Essa (n.d.r: Cleopatra) era sdraiata sotto un baldacchino trapunto d’oro,
acconciata come le afroditi che si vedono nei quadri. Una flotta di schiavetti,
somiglianti agli amori dipinti, ritti ai due lati, le facevano vento. Allo
stesso modo anche le più formose delle sue ancelle, in vesti di narcisi e
Grazie, stavano alcune sopra la sbarra del timone, altre sui pennoni. Profumi
meravigliosi si spandevano lungo le rive al passaggio della nave, levandosi dall’incenso
che sovente vi veniva bruciato. Gli abitanti o l’accompagnarono fin dalla
foce, oppure scesero dalla città per assistere al suo passaggio.
Antonio, seduto sul tribunale, rimase nella piazza tanta fu la folla che uscì
incontro alla regina. E tra tutta quella gente corse una voce, che Afrodite
veniva in tripudio ad unirsi a Dionisio per il bene dell’Asia. Antonio mandò
ad invitarla a pranzo, ma ella gli chiese di andare invece lui da lei. Antonio
desiderò subito dimostrare la sua accondiscendenza e grande cordialità.

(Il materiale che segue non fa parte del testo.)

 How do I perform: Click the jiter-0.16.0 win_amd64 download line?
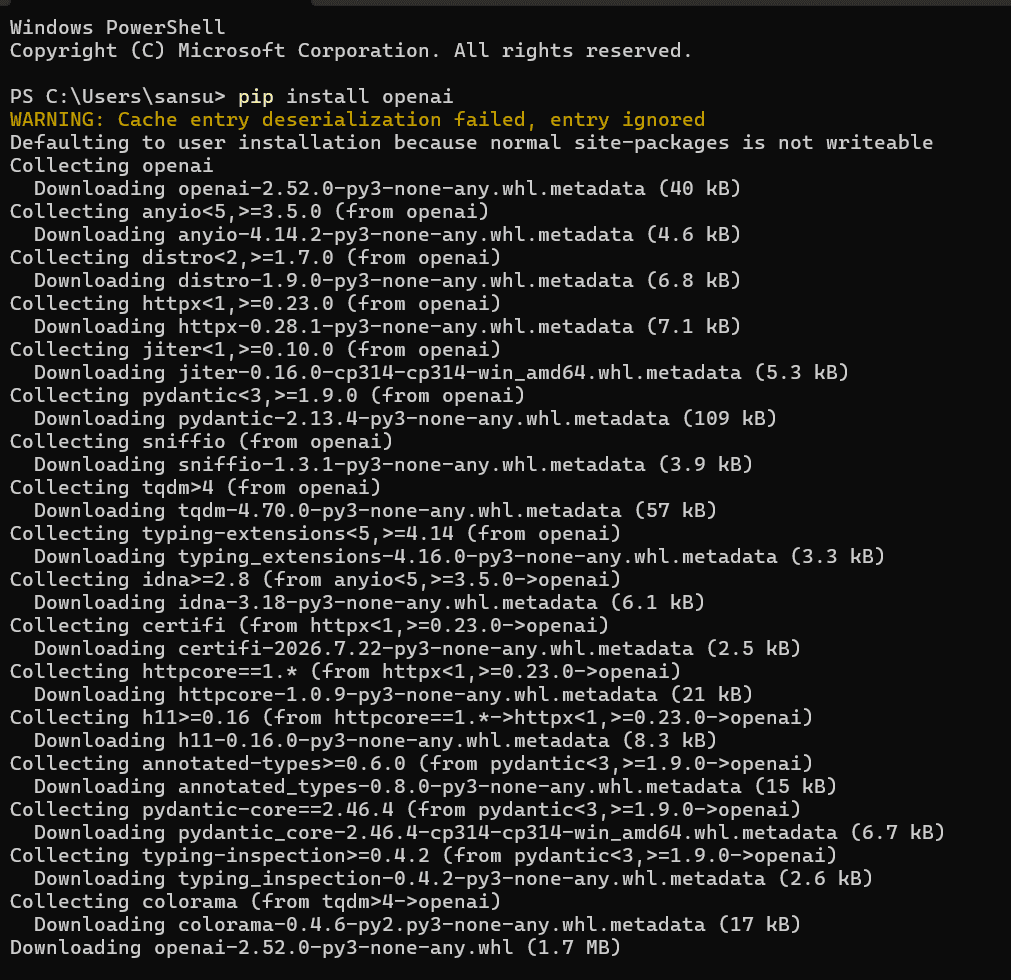point(442,373)
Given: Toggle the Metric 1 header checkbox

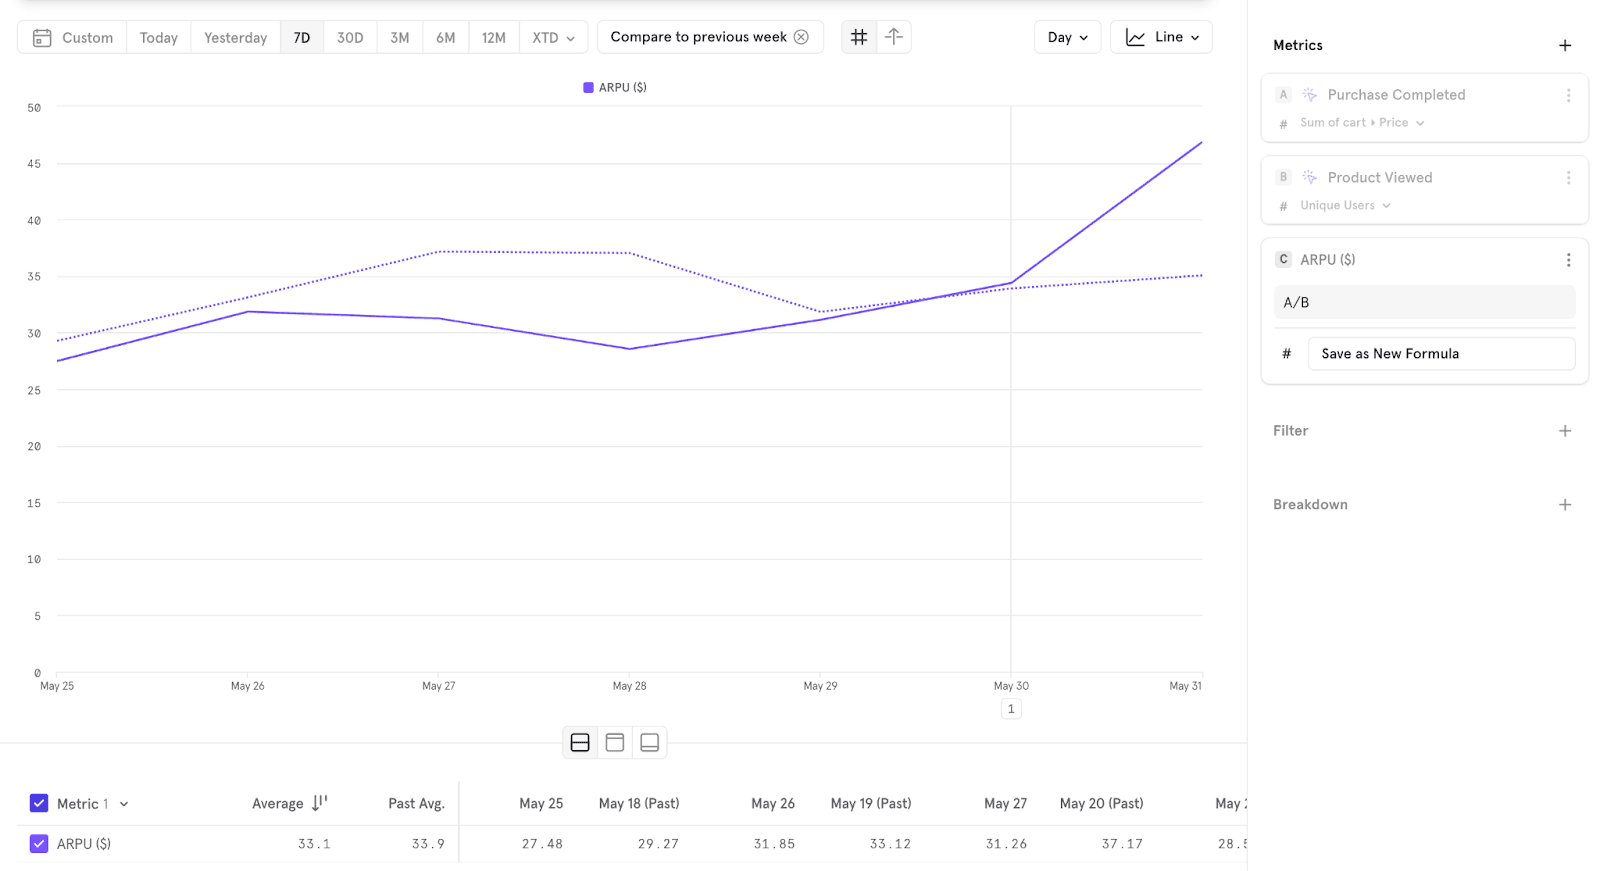Looking at the screenshot, I should pos(39,803).
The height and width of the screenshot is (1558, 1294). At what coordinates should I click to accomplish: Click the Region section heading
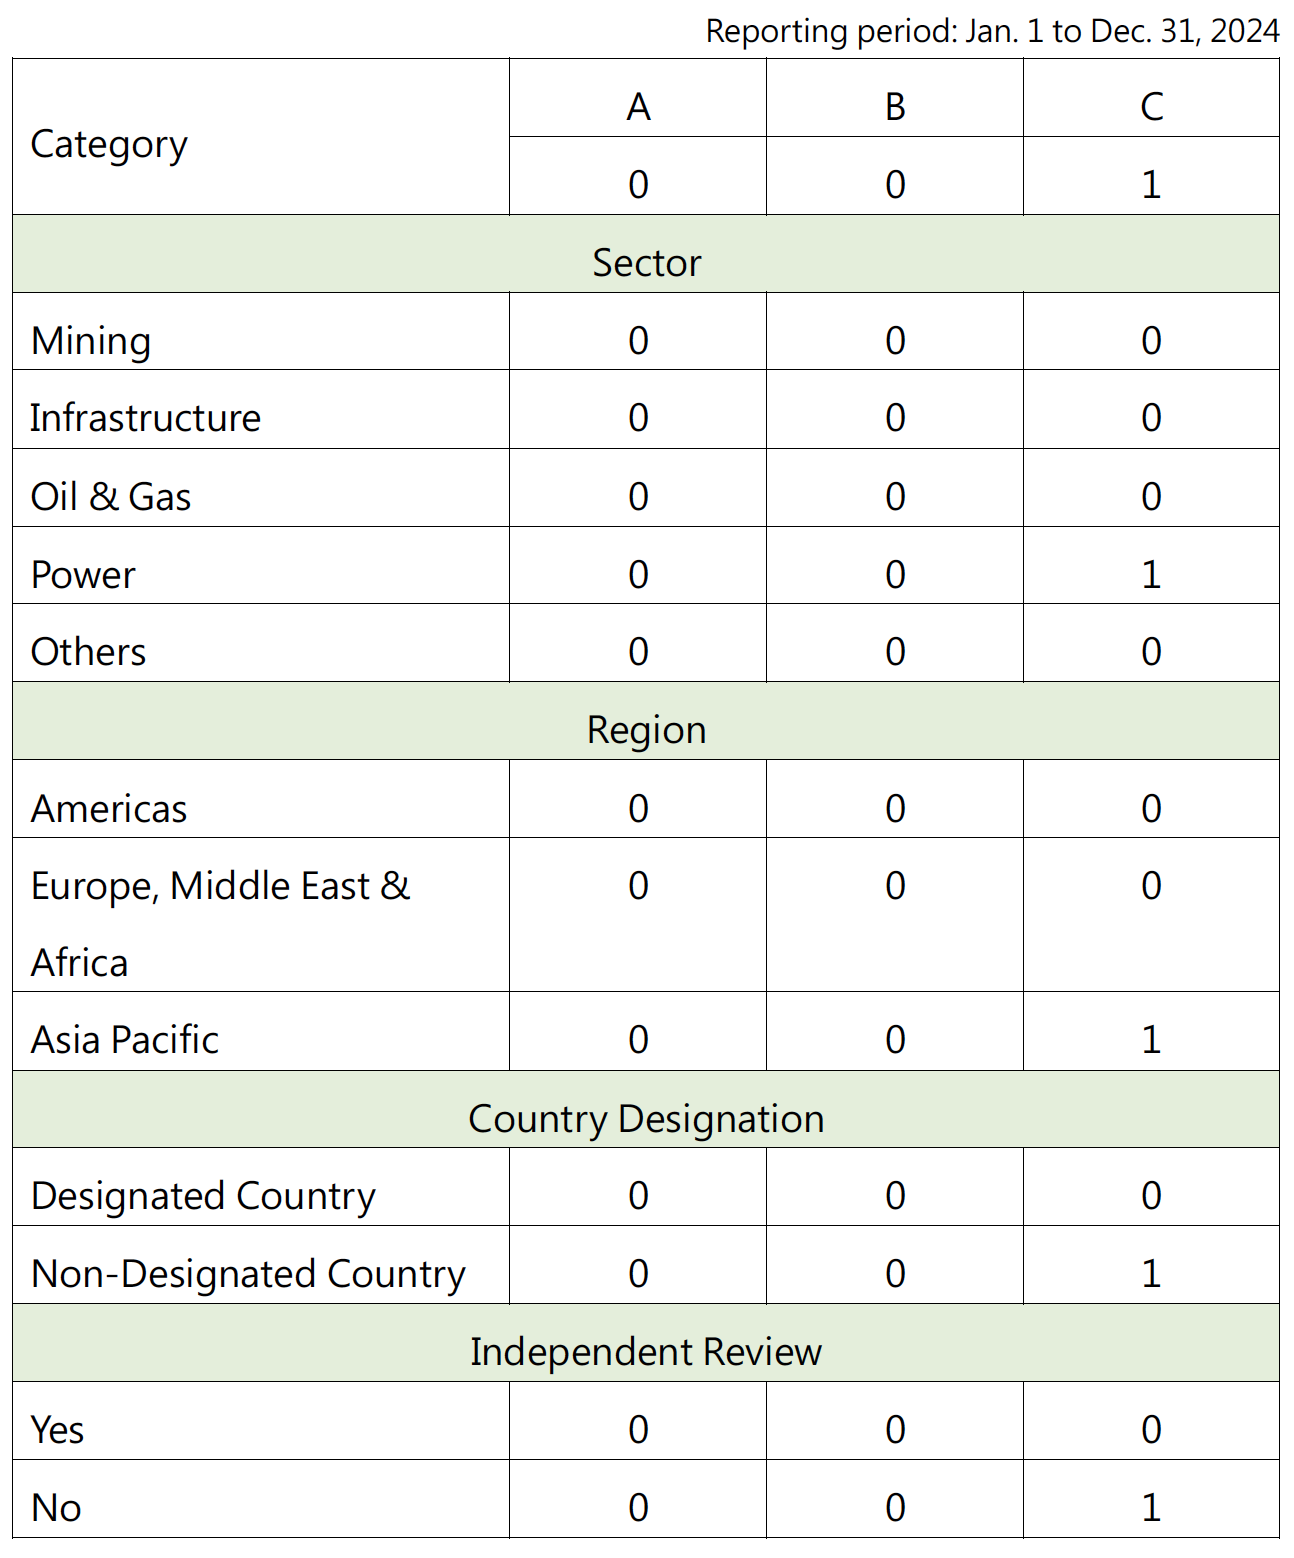646,729
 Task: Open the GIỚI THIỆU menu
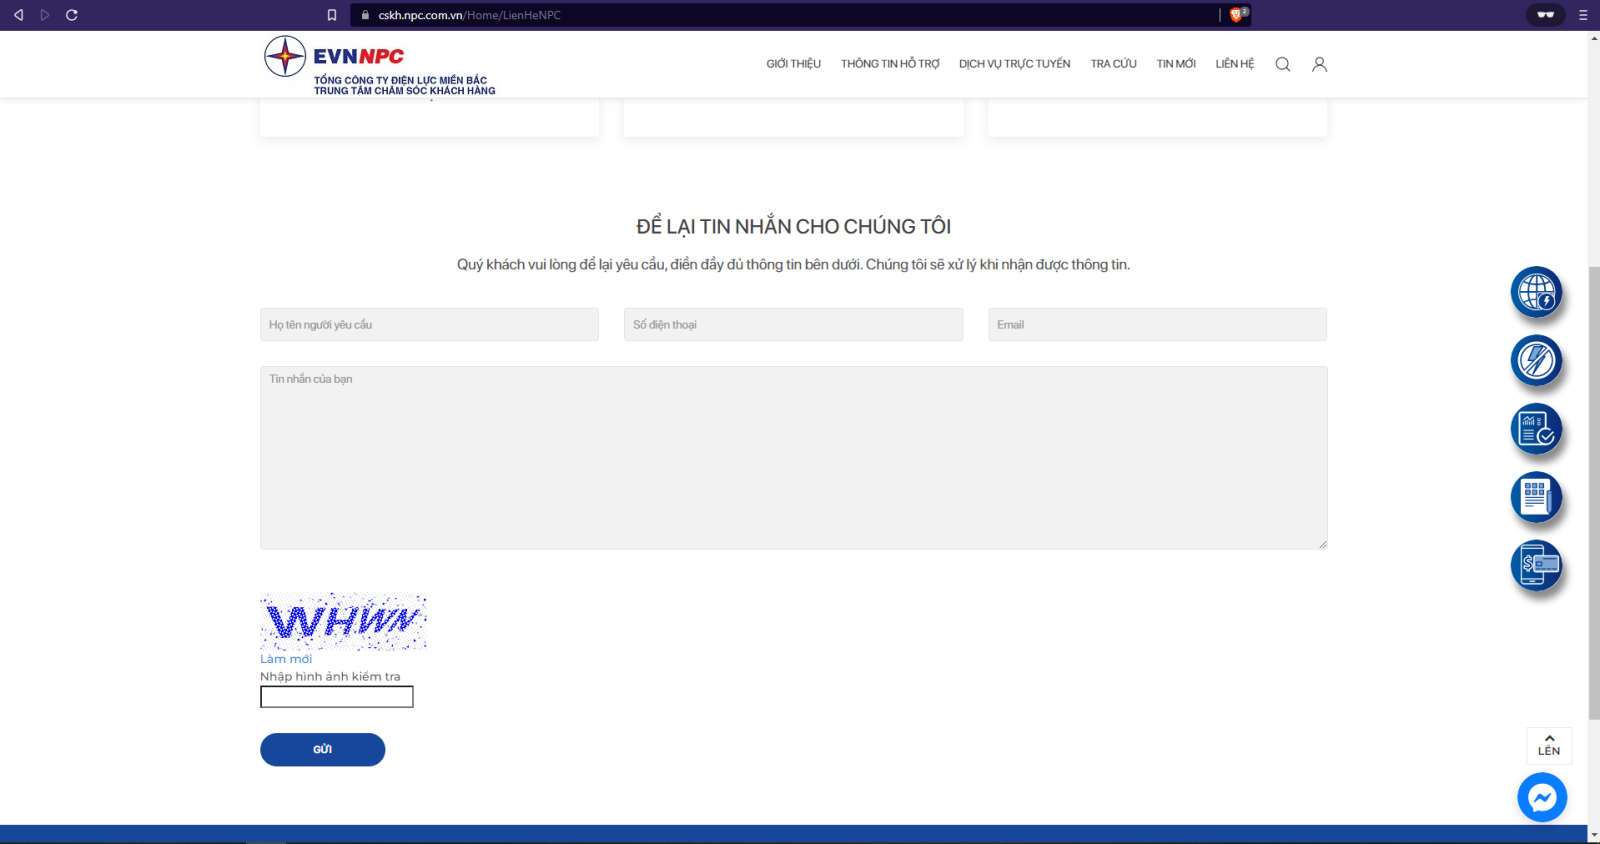coord(793,64)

Ubbidì e vi andò. Gli addobbi che trovò nella sala erano superiori ad ogni
descrizione, ma soprattutto lo colpì la quantità di luci che vi ardevano".
Racconta ancora Plutarco che appena
Antonio vide la regina ne rimase affascinato. Le sorti del grande condottiero
erano ormai segnate. Ed anche quelle di Roma.